Monday, May 18, 2009

Endpoint by John Updike

There is something heartbreaking about Endpoint and Other Poems (Knopf), the last John Updike book that will ever be published under the guidance of the author’s own hand. It seems to me he likely understood that the book would be heartbreaking and that, perhaps, he even wanted that. Even if that is the case, that doesn’t decrease the power of this, his final gift to us.

Updike wrote the poems collected here in the last seven years of his life, then put the book together in the weeks before his death earlier this year.
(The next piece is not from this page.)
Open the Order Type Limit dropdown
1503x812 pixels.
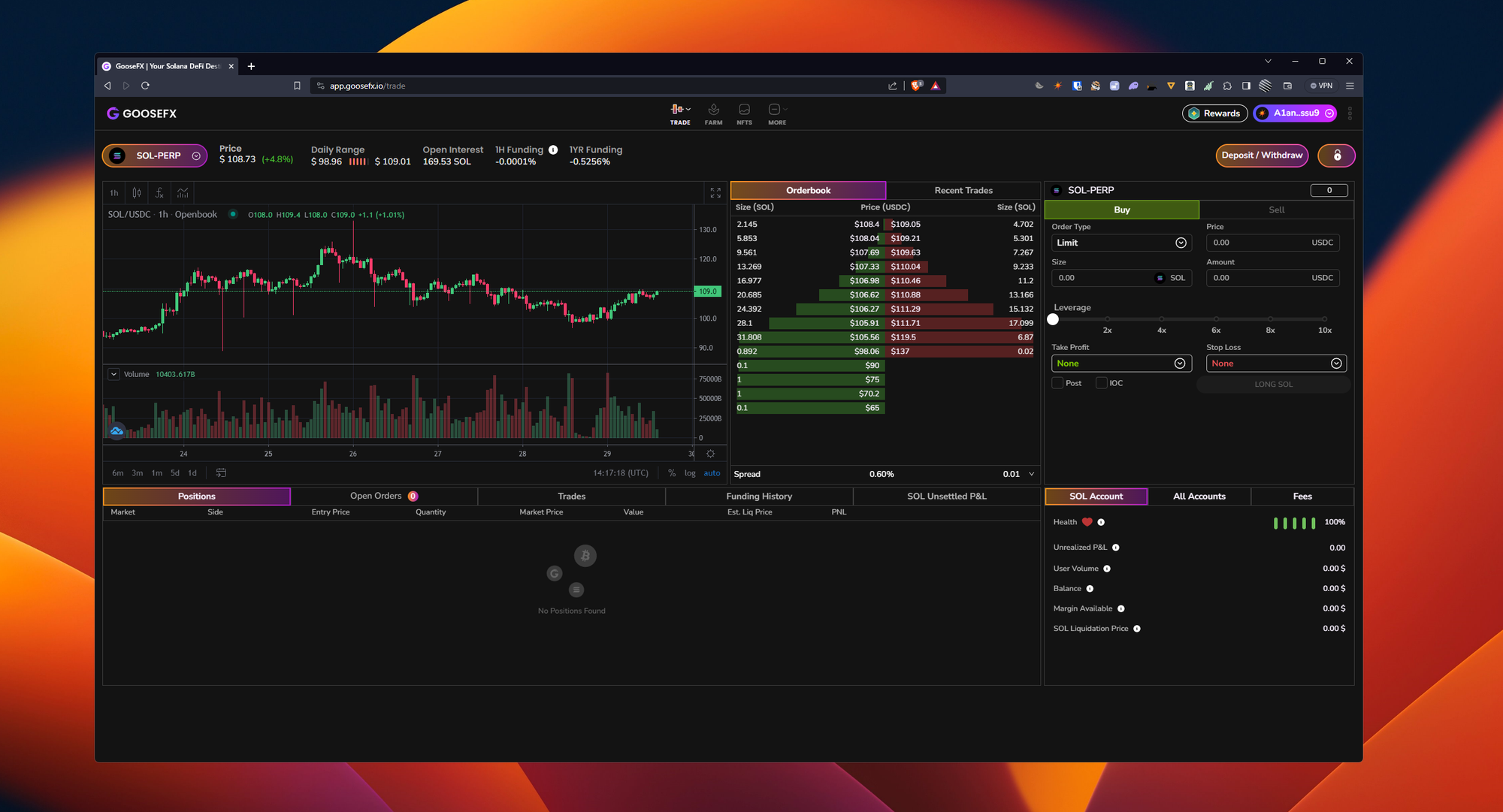[1121, 242]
The book begins with the title work, “Endpoint,” which is actually a series of connected poems he wrote on various birthdays. It concludes with the author dealing with his own end as it became apparent that the disease he struggled with would take him.
Mild winter, then a birthday burst of snow.
A faint neuralgia, flitting tooth-root to
Knee and shoulder-joint, a vacant head,
Too many friendly wishes to parry,
Too many cakes. Oh, let the years alone!
They pile up if we manage not to die,
Glass dollars in the bank, dry pages on
The shelf. The boy I was no longer smiles
Interestingly, John Updike’s first book, The Carpentered Hen, published in 1958, was a collection of poetry. How fitting, then, that a book of poetry should also be his last.